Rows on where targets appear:

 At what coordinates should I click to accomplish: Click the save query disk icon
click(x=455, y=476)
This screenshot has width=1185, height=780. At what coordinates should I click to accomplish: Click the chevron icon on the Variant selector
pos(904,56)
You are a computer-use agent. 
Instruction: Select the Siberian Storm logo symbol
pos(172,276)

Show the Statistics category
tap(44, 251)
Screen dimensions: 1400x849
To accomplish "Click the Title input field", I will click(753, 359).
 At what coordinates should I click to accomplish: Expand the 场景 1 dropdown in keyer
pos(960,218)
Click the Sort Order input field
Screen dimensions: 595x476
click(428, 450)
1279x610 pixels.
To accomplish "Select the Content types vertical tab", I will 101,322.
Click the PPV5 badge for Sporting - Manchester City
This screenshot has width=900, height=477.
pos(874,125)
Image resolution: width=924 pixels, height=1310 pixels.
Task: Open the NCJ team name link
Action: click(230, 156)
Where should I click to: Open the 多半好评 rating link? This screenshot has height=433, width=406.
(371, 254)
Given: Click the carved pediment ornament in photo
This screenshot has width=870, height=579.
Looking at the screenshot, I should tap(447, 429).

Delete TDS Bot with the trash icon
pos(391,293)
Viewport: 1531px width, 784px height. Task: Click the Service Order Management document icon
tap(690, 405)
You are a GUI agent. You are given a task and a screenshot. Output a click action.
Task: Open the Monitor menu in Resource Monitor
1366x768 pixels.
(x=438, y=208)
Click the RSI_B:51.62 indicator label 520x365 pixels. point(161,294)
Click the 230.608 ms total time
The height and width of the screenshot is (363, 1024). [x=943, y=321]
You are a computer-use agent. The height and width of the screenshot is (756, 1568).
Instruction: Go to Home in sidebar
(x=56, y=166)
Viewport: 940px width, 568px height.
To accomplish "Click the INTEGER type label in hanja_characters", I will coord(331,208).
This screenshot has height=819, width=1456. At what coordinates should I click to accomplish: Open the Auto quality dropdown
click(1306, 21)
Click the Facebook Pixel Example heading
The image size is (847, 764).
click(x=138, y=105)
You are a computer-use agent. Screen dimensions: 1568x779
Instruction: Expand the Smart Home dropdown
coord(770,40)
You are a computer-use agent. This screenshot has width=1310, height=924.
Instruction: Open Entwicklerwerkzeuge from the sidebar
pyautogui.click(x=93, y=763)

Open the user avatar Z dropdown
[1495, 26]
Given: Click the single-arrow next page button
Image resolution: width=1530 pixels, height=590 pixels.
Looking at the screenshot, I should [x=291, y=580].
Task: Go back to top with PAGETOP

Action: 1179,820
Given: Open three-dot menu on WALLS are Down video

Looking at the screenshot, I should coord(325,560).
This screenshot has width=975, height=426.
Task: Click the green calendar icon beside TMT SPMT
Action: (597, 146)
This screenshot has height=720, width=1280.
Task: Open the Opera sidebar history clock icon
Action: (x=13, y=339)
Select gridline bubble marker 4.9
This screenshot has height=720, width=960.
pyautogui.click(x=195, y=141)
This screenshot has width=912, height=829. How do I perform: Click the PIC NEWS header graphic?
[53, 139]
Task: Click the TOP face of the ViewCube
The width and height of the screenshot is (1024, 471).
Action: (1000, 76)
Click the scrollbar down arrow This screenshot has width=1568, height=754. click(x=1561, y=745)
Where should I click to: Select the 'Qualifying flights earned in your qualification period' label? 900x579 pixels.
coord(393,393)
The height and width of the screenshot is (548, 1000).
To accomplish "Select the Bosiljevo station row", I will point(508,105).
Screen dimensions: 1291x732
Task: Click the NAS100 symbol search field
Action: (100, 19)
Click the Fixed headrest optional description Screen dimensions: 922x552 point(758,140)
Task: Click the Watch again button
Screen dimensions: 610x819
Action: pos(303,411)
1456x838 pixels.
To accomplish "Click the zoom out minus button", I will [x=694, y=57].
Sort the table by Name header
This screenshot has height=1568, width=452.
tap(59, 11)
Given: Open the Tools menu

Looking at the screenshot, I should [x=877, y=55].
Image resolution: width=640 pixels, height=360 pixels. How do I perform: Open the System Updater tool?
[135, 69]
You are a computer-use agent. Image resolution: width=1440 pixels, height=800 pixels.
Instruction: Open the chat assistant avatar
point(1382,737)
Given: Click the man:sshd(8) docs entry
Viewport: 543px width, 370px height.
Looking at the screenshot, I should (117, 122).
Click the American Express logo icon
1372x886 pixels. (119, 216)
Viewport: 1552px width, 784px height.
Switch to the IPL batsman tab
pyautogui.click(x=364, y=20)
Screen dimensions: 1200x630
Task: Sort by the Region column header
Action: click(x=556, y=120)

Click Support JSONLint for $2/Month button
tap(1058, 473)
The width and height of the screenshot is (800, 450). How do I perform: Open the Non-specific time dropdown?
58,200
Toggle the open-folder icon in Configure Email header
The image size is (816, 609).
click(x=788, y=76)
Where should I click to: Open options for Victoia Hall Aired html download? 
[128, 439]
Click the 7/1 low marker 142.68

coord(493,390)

(Work instructions)
Rewrite the data above, swapping every "coordinates" for "position" and changing nothing else.

(Response to this task)
 At what position should I click to accomplish: Click the save query disk icon
click(x=455, y=476)
This screenshot has width=1185, height=780. At what position should I click to accomplish: Click the chevron icon on the Variant selector
pos(904,56)
You are a computer-use agent. 
Instruction: Select the Siberian Storm logo symbol
pos(172,276)

Show the Statistics category
tap(44, 251)
Screen dimensions: 1400x849
To accomplish "Click the Title input field", I will click(753, 359).
 At what position should I click to accomplish: Expand the 场景 1 dropdown in keyer
pos(960,218)
Click the Sort Order input field
Screen dimensions: 595x476
click(428, 450)
1279x610 pixels.
To accomplish "Select the Content types vertical tab", I will 101,322.
Click the PPV5 badge for Sporting - Manchester City
This screenshot has width=900, height=477.
pos(874,125)
Image resolution: width=924 pixels, height=1310 pixels.
Task: Open the NCJ team name link
Action: click(230, 156)
Where should I click to: Open the 多半好评 rating link? This screenshot has height=433, width=406.
(371, 254)
Given: Click the carved pediment ornament in photo
This screenshot has width=870, height=579.
Looking at the screenshot, I should tap(447, 429).

Delete TDS Bot with the trash icon
pos(391,293)
Viewport: 1531px width, 784px height. Task: Click the Service Order Management document icon
tap(690, 405)
You are a GUI agent. You are given a task and a screenshot. Output a click action.
Task: Open the Monitor menu in Resource Monitor
1366x768 pixels.
(x=438, y=208)
Click the RSI_B:51.62 indicator label 520x365 pixels. point(161,294)
Click the 230.608 ms total time
The height and width of the screenshot is (363, 1024). [x=943, y=321]
You are a computer-use agent. The height and width of the screenshot is (756, 1568).
Instruction: Go to Home in sidebar
(x=56, y=166)
Viewport: 940px width, 568px height.
To accomplish "Click the INTEGER type label in hanja_characters", I will coord(331,208).
This screenshot has height=819, width=1456. At what position should I click to accomplish: Open the Auto quality dropdown
click(1306, 21)
Click the Facebook Pixel Example heading
The image size is (847, 764).
click(x=138, y=105)
You are a computer-use agent. Screen dimensions: 1568x779
Instruction: Expand the Smart Home dropdown
coord(770,40)
You are a computer-use agent. This screenshot has width=1310, height=924.
Instruction: Open Entwicklerwerkzeuge from the sidebar
pyautogui.click(x=93, y=763)

Open the user avatar Z dropdown
[1495, 26]
Given: Click the single-arrow next page button
Image resolution: width=1530 pixels, height=590 pixels.
Looking at the screenshot, I should [x=291, y=580].
Task: Go back to top with PAGETOP

Action: 1179,820
Given: Open three-dot menu on WALLS are Down video

Looking at the screenshot, I should coord(325,560).
This screenshot has width=975, height=426.
Task: Click the green calendar icon beside TMT SPMT
Action: (597, 146)
This screenshot has height=720, width=1280.
Task: Open the Opera sidebar history clock icon
Action: (x=13, y=339)
Select gridline bubble marker 4.9
This screenshot has height=720, width=960.
pyautogui.click(x=195, y=141)
This screenshot has width=912, height=829. How do I perform: Click the PIC NEWS header graphic?
[53, 139]
Task: Click the TOP face of the ViewCube
The width and height of the screenshot is (1024, 471).
Action: (1000, 76)
Click the scrollbar down arrow This screenshot has width=1568, height=754. click(x=1561, y=745)
Where should I click to: Select the 'Qualifying flights earned in your qualification period' label? 900x579 pixels.
coord(393,393)
The height and width of the screenshot is (548, 1000).
To accomplish "Select the Bosiljevo station row", I will point(508,105).
Screen dimensions: 1291x732
Task: Click the NAS100 symbol search field
Action: (100, 19)
Click the Fixed headrest optional description Screen dimensions: 922x552 point(758,140)
Task: Click the Watch again button
Screen dimensions: 610x819
Action: pos(303,411)
1456x838 pixels.
To accomplish "Click the zoom out minus button", I will [x=694, y=57].
Sort the table by Name header
This screenshot has height=1568, width=452.
tap(59, 11)
Given: Open the Tools menu

Looking at the screenshot, I should [x=877, y=55].
Image resolution: width=640 pixels, height=360 pixels. How do I perform: Open the System Updater tool?
[135, 69]
You are a computer-use agent. Image resolution: width=1440 pixels, height=800 pixels.
Instruction: Open the chat assistant avatar
point(1382,737)
Given: Click the man:sshd(8) docs entry
Viewport: 543px width, 370px height.
Looking at the screenshot, I should (117, 122).
Click the American Express logo icon
1372x886 pixels. (119, 216)
Viewport: 1552px width, 784px height.
Switch to the IPL batsman tab
pyautogui.click(x=364, y=20)
Screen dimensions: 1200x630
Task: Sort by the Region column header
Action: click(x=556, y=120)

Click Support JSONLint for $2/Month button
tap(1058, 473)
The width and height of the screenshot is (800, 450). How do I perform: Open the Non-specific time dropdown?
58,200
Toggle the open-folder icon in Configure Email header
The image size is (816, 609).
click(x=788, y=76)
Where should I click to: Open options for Victoia Hall Aired html download? 
[128, 439]
Click the 7/1 low marker 142.68

coord(493,390)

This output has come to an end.